*TO DO:* Read the records beneath this task and copy every line that contains the string "Credit".
---- DATASET RECORDS
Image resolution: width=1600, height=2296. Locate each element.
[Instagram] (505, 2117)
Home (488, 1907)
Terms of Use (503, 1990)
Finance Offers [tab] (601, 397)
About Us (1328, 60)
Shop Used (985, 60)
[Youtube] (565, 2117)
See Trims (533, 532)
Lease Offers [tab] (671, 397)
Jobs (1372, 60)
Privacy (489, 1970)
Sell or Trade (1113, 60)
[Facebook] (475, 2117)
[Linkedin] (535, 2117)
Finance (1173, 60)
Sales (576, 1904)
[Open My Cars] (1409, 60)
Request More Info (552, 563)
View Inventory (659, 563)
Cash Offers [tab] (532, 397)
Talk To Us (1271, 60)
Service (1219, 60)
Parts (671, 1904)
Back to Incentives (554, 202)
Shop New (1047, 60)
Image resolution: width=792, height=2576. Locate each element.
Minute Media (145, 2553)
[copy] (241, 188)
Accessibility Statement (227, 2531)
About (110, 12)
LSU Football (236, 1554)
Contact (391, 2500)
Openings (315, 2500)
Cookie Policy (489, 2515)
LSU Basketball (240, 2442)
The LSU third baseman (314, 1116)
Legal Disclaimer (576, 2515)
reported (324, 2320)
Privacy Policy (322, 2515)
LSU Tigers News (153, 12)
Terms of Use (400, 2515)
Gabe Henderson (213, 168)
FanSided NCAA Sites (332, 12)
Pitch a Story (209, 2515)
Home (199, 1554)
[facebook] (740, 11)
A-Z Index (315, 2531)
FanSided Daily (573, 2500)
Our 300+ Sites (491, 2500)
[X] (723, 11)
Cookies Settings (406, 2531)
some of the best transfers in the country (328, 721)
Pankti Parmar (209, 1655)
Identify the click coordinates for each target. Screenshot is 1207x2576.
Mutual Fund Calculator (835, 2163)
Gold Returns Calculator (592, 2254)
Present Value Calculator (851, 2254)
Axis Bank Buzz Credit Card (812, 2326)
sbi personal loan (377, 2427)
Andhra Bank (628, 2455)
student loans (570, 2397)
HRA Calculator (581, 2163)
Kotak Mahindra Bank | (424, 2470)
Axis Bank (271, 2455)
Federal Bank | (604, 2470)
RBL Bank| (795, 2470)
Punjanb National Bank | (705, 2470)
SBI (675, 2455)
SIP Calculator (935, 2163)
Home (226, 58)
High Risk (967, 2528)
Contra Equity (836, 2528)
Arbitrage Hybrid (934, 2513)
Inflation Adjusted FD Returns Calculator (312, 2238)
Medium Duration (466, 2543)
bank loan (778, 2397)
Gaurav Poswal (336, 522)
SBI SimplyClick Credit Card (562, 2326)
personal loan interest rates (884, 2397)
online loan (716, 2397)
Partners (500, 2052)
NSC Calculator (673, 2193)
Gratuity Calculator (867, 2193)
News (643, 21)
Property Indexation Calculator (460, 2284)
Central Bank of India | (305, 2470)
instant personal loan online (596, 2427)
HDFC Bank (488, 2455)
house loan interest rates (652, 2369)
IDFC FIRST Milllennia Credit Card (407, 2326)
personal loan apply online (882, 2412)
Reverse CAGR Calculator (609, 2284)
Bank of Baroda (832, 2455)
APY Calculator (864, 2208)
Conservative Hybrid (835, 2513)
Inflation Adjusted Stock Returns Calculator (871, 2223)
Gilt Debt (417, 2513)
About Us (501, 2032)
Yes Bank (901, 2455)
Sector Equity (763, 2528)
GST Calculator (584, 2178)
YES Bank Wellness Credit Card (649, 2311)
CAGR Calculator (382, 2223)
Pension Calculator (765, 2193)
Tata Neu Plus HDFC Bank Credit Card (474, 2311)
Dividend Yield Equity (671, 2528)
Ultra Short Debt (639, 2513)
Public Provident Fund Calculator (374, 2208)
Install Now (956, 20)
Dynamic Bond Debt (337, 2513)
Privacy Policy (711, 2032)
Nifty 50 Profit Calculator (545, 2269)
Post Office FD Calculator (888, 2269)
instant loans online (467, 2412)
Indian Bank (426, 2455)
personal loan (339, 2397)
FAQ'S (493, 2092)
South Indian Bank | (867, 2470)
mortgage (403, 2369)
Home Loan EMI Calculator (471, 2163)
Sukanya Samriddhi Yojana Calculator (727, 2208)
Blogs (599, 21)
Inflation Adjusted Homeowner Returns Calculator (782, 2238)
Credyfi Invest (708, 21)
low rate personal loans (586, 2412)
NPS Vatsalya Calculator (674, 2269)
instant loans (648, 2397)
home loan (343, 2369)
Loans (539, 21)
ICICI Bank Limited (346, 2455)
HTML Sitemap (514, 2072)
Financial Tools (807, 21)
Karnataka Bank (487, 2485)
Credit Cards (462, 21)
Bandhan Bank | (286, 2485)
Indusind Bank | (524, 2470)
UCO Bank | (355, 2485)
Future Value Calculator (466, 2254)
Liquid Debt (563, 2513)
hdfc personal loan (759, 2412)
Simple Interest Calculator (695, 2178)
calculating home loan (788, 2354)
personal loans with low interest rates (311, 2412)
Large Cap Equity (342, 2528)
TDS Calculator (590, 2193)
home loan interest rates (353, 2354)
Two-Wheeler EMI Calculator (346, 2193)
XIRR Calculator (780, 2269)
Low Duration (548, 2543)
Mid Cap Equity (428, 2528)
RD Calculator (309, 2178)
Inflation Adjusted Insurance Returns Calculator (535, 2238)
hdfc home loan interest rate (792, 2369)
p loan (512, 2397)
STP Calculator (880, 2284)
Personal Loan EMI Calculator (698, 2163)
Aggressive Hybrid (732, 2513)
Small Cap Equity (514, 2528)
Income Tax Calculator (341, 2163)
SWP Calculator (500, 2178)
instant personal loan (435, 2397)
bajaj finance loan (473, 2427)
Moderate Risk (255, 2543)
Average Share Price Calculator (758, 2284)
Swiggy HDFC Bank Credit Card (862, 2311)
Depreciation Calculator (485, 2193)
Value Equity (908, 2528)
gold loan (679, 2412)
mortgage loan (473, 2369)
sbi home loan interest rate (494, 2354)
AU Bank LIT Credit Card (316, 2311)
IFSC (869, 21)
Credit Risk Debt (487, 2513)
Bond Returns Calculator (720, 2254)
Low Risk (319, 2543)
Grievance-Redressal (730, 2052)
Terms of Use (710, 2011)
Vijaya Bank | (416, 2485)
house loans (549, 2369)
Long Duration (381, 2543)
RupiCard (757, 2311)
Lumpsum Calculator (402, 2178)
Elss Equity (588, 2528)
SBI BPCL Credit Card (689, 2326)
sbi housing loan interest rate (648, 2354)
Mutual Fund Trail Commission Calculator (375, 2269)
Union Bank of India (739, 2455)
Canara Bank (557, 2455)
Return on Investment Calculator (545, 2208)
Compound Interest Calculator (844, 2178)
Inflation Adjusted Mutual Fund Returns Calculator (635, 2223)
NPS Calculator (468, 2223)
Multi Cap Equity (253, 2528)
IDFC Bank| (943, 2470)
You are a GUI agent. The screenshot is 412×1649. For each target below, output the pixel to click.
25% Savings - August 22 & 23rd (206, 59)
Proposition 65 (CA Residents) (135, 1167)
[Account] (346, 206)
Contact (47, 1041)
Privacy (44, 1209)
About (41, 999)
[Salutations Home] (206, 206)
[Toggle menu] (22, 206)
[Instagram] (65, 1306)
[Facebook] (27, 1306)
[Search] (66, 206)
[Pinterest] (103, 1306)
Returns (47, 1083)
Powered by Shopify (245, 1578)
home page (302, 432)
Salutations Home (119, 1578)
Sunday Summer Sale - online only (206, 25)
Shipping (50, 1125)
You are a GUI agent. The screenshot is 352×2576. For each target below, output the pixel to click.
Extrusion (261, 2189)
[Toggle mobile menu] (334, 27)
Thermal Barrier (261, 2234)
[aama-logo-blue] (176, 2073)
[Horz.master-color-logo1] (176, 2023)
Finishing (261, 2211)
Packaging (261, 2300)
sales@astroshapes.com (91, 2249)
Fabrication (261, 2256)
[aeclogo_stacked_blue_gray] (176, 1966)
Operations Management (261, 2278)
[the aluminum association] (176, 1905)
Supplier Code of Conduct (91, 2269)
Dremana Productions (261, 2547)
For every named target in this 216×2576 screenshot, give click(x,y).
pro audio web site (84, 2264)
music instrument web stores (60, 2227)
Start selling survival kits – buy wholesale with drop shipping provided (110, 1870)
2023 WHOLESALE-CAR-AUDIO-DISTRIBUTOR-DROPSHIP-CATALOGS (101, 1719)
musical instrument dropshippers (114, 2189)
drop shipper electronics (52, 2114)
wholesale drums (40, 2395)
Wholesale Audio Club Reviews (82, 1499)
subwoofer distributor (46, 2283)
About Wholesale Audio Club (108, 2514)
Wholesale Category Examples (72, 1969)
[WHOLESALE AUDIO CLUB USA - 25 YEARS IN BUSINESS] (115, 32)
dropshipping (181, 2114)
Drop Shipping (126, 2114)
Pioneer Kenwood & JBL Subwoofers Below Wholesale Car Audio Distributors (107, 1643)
--------
*SOLUTION TO THIS PROBLEM:*
Axis Bank Buzz Credit Card (812, 2326)
SBI SimplyClick Credit Card (562, 2326)
IDFC FIRST Milllennia Credit Card (407, 2326)
YES Bank Wellness Credit Card (649, 2311)
Tata Neu Plus HDFC Bank Credit Card (474, 2311)
Credit Cards (462, 21)
Swiggy HDFC Bank Credit Card (862, 2311)
AU Bank LIT Credit Card (316, 2311)
Credit Risk Debt (487, 2513)
SBI BPCL Credit Card (689, 2326)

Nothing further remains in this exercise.